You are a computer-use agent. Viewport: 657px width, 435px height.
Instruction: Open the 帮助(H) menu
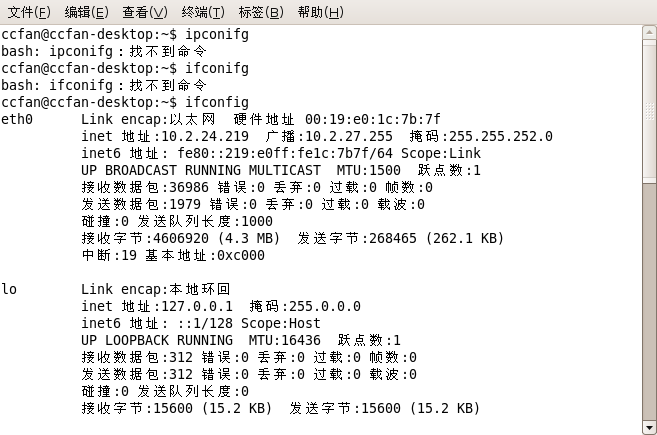click(x=321, y=12)
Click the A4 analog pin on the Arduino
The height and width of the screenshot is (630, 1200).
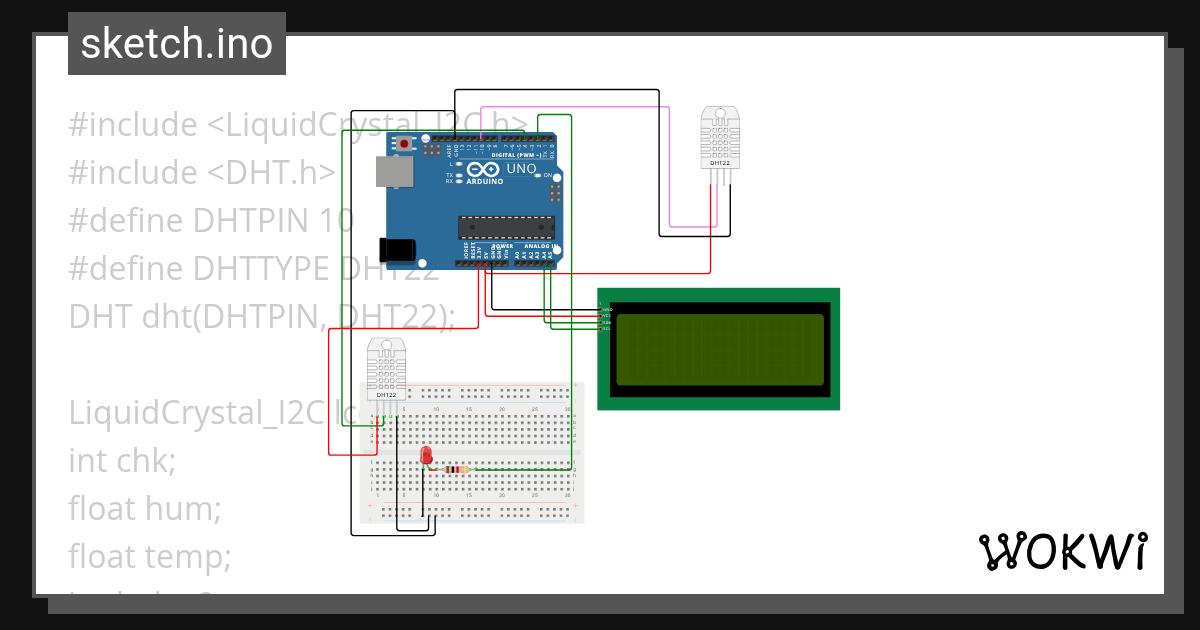[544, 263]
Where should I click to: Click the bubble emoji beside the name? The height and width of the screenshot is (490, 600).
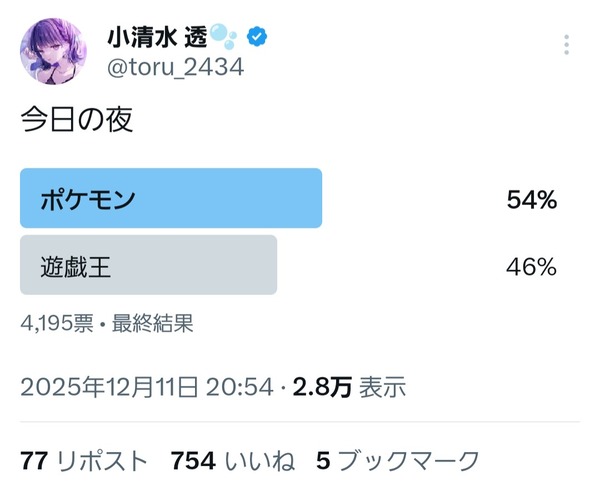coord(225,38)
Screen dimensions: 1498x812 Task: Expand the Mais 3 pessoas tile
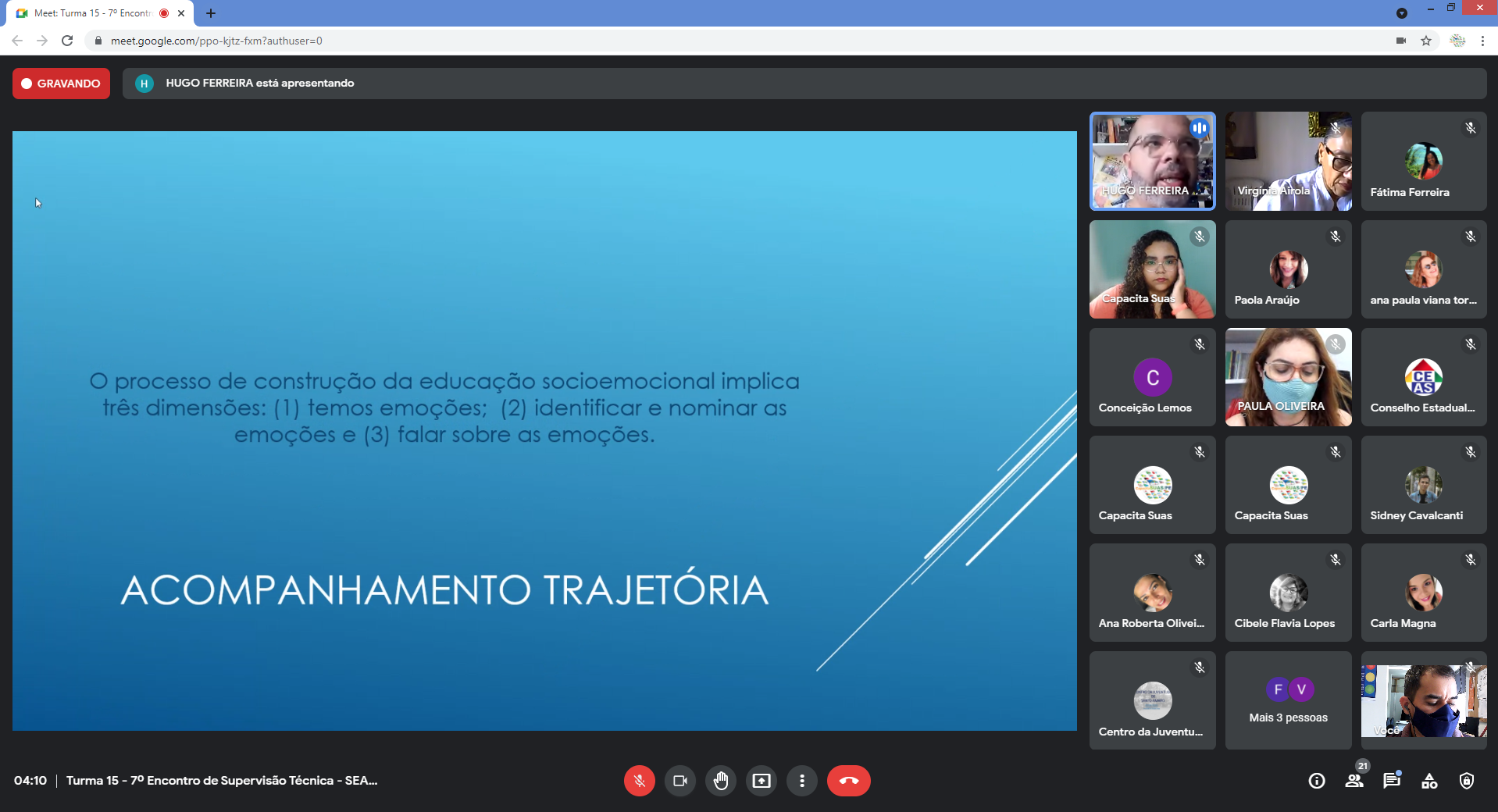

- - -

> REQUIREMENT
Find the line with "Click the A4 analog pin on the Arduino". Reproduce it and every line after it through the last line above exactly, leaving out the pictures.

> FINISHED EXERCISE
Click the A4 analog pin on the Arduino
The height and width of the screenshot is (630, 1200).
[544, 263]
Where should I click to: Click the bubble emoji beside the name? The height and width of the screenshot is (490, 600).
coord(225,38)
Screen dimensions: 1498x812 Task: Expand the Mais 3 pessoas tile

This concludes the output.